The next Silicon?: WFU conference spotlights ‘insulators’
Silicon built an industry and named a valley. But like athletes who have reached their performance thresholds, silicon and other semiconductors are nearing their limits.
Enter “insulators,” a different class of materials like diamonds that, with the addition of the right mineral impurities or “defects,” will be far more adept at handling the data- and image-processing demands of the Information Age.
How to better harness the power of insulators for tomorrow’s technology is the focus of the 13th International Conference on Defects in Insulating Materials (ICDIM96) July 15- 19 at Wake Forest University.
“Why are physicists from all over the world converging on Wake Forest University to study insulating materials and their defects?” said Richard Williams, Reynolds Professor of Physics and the conference’s co-chair with Eric Matthews, professor of physics.
“The need for more: More speed and power for computers, more storage on CDs, more distance in fiber optics, more sensitivity in medical imaging,” Williams said. “In order to make higher frequency lasers capable of recording, storing and transmitting much more information at far greater speeds, we need to move from narrow-gap semiconductors such as silicon to wide-gap materials based on insulators.”
Universities and companies worldwide have long eyed insulators for microprocessors and other devices because of silicon’s unsuitability for operation at high temperatures and frequencies.
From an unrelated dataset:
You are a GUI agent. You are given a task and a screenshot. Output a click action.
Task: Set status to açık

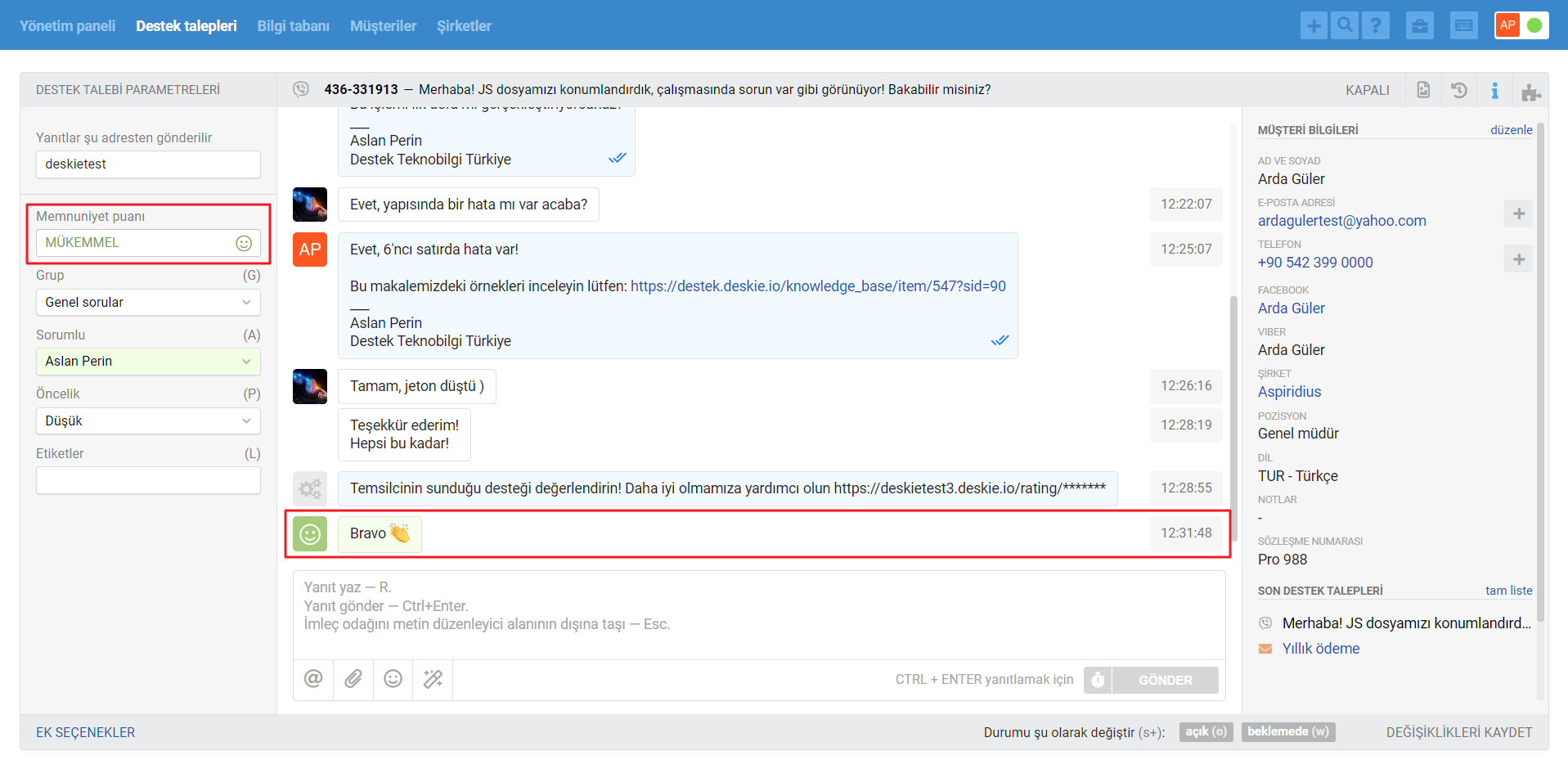[1206, 731]
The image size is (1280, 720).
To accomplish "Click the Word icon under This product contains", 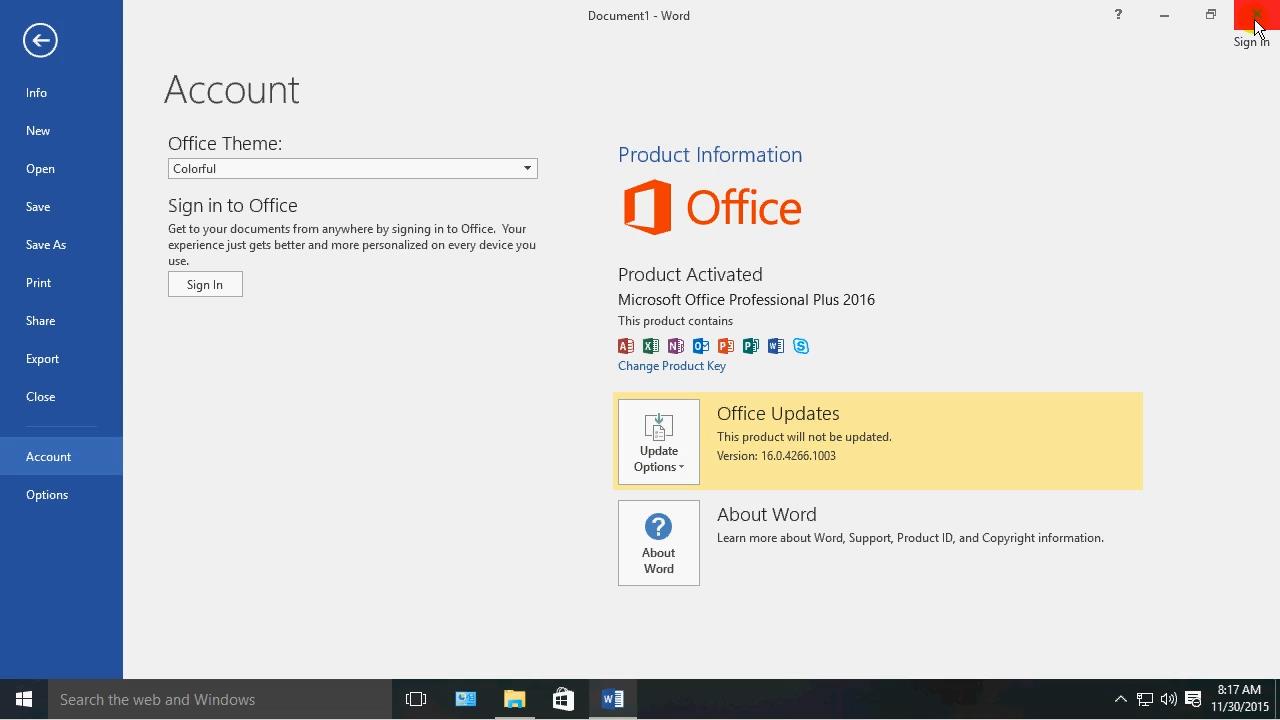I will click(775, 345).
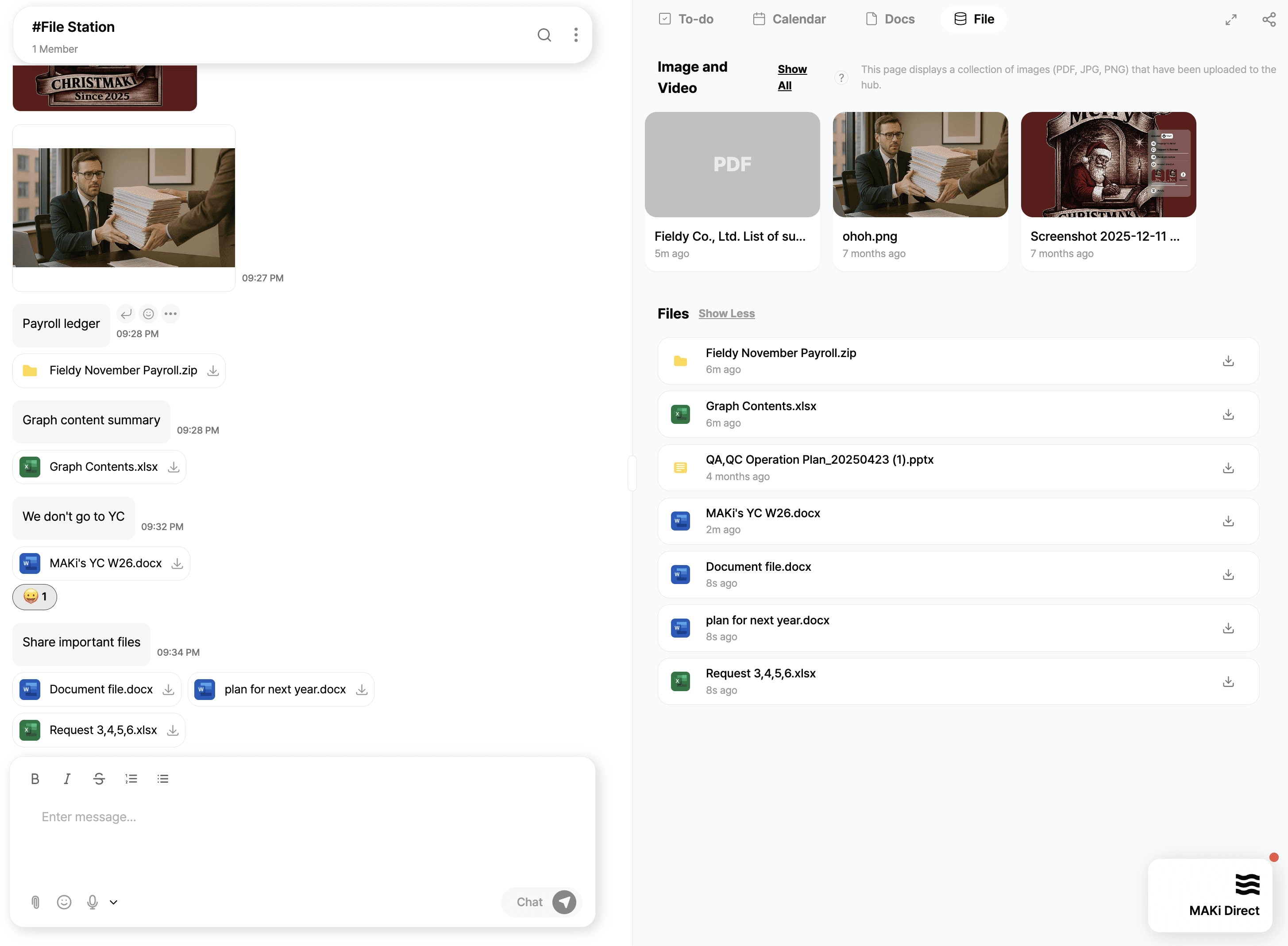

Silicon is limited by its low “band gap,” the relatively small amount of energy required to loose the electrons bonded to its individual atoms. When silicon devices get hot, the thermal vibration itself is enough to free many electrons and short out the devices — a grave problem for radar, communications and any other equipment that requires continuous, uninterrupted power.
Because “wide-gap” insulators hold onto their electrons much more tightly, they can be operated at much higher temperatures. But in their pure crystal form, insulators are extraordinarily poor conductors of electricity. Which is why physicists add “defects,” or mineral impurities, to make extremely powerful semiconductors and lasers.
Electronics built from wide-gap insulating materials like diamond, gallium nitride, aluminum nitride and silicon carbide can tolerate far greater temperatures than silicon and operate at greater capacities and speeds.
“Temperature is very important because speed and power mean heat,” Matthews said. “The faster a computer processor operates, the more heat it produces. More powerful processors need to pack more devices into the same space, producing even more heat.
“If you can find a way to make these materials operate at higher temperatures, you can get faster and more powerful computers.”
Because of these advances, more electronics will be replaced with photonics — hybrids of electronics and optical devices that demand the transparency of insulators for using light instead of electrons to transmit and store information.
Insulators’ wider band gaps are also critical to the development of blue lasers, light emitting devices known as “LEDs,” better medical imaging machines and optical fibers.
While some defects make insulators excellent semiconductors, others limit their efficiency and reliability. For now, blue lasers exist only in the laboratory because the same power that allows them to store more than five times the information of infrared lasers creates defects in materials subjected to their immense energy. When Sony Corp. announced one of its blue-laser breakthroughs in January, the news was that the laser worked for 100 hours before self-destructing — a milestone, but a level of performance still not good enough for practical use.
Small band-gap materials like silicon can only be used for infrared lasers, and the long wavelength of their light limits the information that can be packed onto a CD-ROM. The shorter wavelengths of blue or ultraviolet lasers and LED’s mean denser storage on CDs and brighter flat-panel displays on monitors and televisions.
Insulator improvements are critical to telecommunications. Much of the nation’s phone traffic already passes over fiber optics, but the race is still on as to who will provide fiber to individual homes for telephone, cable television and Internet access. Since all fiber optics are insulators, improvements in insulating technologies mean longer-range transmission. The wider the band gap, the greater the flexibility in choosing the best wavelength for transmission.
Insulator improvements also mean better, and safer CAT scanners and other medical equipment. The better scintillators and phosphors within the machines are at detecting radiation, the lower the dose to the patient.
The annual ICDIM conference, last held in the United States in 1984, features 168 lectures and discussions and 113 poster presentations. Sponsors are Wake Forest University, the National Science Foundation, The International Science Foundation, Hughes Research Laboratories, AMP Incorporated and Newport Corporation.
The program committee and organizing committees are comprised of scientists from Cornell University, the Naval Research Laboratory, the Massachusetts Institute of Technology, the University of Utah, the University of Ottawa, the University of Georgia, Davidson College, the University of North Carolina at Chapel Hill and Vanderbilt University.